▶ _Aim of the exercise_: Go through the data below and return each line where the string "target" appears.

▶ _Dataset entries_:
Content starts

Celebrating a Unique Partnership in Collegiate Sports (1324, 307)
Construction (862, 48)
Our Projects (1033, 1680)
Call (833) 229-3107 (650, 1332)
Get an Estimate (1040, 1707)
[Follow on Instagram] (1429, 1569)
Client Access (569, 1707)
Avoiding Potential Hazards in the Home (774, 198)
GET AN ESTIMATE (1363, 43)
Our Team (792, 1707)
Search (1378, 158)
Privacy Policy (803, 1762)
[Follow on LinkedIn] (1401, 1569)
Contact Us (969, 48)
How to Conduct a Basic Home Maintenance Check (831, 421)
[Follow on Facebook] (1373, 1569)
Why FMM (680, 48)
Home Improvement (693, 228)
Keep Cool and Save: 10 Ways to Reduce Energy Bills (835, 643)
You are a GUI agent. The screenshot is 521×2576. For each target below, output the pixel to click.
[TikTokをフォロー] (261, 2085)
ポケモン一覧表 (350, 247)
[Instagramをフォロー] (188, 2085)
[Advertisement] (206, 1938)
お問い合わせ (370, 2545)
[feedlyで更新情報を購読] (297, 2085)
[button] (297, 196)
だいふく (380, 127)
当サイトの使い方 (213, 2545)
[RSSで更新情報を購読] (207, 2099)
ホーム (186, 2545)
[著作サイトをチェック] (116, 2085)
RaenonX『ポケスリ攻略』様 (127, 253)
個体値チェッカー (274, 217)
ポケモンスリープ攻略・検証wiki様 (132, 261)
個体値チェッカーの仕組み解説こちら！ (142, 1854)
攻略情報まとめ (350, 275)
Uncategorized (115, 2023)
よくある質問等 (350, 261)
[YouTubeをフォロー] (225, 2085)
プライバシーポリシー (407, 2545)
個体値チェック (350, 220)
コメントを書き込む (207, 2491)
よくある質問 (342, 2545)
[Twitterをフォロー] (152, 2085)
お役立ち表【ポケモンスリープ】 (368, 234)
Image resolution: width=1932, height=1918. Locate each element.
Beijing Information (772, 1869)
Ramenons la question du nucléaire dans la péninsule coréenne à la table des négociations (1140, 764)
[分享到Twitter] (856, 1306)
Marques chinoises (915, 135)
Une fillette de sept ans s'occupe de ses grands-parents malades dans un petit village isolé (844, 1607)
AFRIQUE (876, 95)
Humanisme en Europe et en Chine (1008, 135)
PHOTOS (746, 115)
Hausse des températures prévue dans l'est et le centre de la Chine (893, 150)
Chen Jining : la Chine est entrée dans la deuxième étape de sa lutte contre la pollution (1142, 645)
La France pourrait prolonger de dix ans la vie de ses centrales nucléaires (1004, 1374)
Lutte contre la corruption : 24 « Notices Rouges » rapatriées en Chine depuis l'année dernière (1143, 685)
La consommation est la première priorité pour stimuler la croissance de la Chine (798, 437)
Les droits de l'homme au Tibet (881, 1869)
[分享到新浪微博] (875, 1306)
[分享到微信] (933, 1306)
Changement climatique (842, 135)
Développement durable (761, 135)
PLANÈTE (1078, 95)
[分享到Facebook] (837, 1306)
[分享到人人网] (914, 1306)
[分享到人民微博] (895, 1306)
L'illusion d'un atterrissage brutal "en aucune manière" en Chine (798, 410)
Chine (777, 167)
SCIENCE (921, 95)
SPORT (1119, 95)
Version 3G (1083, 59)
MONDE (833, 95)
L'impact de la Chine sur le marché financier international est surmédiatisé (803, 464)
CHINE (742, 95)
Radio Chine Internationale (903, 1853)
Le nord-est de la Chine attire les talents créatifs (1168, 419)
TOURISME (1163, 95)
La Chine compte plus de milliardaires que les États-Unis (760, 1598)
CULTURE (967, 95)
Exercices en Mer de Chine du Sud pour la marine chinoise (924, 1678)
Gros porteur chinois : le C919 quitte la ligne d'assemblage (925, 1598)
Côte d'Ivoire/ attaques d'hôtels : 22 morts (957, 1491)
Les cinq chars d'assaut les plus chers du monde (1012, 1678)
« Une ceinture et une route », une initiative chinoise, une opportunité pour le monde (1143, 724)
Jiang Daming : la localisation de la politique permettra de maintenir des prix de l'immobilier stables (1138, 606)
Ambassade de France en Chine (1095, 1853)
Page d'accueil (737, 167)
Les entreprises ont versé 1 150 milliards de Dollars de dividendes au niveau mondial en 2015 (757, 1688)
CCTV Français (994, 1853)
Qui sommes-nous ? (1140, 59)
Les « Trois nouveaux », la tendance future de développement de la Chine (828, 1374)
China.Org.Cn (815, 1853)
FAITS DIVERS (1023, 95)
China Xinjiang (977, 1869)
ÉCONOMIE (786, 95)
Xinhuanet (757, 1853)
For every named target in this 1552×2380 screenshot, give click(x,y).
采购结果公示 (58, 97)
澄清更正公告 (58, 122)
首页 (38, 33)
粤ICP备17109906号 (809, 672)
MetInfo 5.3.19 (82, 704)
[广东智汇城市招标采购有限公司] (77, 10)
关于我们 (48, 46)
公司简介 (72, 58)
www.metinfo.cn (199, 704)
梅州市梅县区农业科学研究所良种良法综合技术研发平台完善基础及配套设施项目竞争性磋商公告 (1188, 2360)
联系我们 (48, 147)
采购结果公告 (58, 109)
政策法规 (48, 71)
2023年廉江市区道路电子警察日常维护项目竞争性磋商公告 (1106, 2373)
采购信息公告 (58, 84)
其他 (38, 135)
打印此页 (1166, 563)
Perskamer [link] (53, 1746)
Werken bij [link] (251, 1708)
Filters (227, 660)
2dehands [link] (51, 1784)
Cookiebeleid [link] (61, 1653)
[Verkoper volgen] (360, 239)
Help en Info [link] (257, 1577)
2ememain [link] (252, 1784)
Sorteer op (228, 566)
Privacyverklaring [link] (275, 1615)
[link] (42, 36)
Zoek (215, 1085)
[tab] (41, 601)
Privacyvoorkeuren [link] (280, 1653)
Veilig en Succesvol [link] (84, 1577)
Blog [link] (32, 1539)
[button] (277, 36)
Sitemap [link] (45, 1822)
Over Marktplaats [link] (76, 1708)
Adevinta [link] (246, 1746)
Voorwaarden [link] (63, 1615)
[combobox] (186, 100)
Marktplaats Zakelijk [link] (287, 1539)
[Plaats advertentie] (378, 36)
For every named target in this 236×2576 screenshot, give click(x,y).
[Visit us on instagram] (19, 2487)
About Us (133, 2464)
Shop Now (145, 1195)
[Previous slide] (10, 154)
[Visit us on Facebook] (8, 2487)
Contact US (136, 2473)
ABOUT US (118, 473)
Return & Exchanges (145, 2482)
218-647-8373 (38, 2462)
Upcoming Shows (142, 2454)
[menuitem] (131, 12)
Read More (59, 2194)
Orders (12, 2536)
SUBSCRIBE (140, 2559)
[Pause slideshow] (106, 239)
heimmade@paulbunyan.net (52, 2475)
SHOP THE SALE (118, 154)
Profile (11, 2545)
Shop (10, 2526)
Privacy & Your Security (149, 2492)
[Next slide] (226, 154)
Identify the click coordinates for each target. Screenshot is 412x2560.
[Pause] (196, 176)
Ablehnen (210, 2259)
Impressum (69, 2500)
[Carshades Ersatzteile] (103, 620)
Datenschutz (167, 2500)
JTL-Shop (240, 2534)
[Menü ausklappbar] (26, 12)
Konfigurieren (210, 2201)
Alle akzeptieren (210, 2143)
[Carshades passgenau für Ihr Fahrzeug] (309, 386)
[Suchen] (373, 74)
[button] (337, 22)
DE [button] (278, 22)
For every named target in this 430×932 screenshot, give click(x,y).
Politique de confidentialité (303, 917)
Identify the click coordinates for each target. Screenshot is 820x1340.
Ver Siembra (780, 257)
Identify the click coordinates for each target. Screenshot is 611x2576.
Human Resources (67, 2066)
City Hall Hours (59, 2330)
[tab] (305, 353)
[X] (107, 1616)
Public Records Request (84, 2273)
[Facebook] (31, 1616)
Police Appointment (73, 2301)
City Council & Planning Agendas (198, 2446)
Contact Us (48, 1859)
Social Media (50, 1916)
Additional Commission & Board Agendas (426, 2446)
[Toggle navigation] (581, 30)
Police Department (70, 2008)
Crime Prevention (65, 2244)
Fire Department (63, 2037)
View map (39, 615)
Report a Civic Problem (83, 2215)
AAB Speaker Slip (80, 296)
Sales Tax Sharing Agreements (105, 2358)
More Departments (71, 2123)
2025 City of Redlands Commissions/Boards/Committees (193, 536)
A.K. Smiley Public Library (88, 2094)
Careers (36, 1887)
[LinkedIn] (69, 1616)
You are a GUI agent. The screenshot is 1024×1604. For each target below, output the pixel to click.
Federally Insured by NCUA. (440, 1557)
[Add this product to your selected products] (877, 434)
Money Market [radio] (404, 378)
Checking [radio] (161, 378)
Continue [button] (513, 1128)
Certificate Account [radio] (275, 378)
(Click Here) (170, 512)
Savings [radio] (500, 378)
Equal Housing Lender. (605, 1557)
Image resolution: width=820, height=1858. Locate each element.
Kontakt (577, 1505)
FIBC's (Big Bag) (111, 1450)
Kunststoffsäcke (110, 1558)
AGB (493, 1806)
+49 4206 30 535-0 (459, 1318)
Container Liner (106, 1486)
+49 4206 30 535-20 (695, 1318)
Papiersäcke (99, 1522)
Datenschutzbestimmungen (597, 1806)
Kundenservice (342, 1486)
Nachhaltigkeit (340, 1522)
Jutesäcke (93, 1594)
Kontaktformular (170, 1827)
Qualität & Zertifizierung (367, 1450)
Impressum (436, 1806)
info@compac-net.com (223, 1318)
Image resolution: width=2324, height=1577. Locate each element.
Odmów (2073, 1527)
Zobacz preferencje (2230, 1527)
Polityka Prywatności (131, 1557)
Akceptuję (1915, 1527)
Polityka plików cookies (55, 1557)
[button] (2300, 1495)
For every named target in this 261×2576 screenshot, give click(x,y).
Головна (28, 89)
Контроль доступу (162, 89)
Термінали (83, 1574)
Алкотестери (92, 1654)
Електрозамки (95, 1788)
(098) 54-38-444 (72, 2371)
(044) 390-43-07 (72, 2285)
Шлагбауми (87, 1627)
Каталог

Content ends

▶ _Output_:
You are a GUI agent. The screenshot is 521×2576. For each target below, output the pixel to click.
For every named target in this 1552×2380 screenshot, give click(x,y).
For every named target in this 236×2576 screenshot, give click(x,y).
Identify the click coordinates for each target. Screenshot is 412x2560.
For every named target in this 430×932 screenshot, give click(x,y).
Identify the click coordinates for each target. Screenshot is 820x1340.
Identify the click coordinates for each target. Screenshot is 611x2576.
You are a GUI agent. The screenshot is 1024×1604. For each target below, output the pixel to click.
For every named target in this 261×2576 screenshot, give click(x,y).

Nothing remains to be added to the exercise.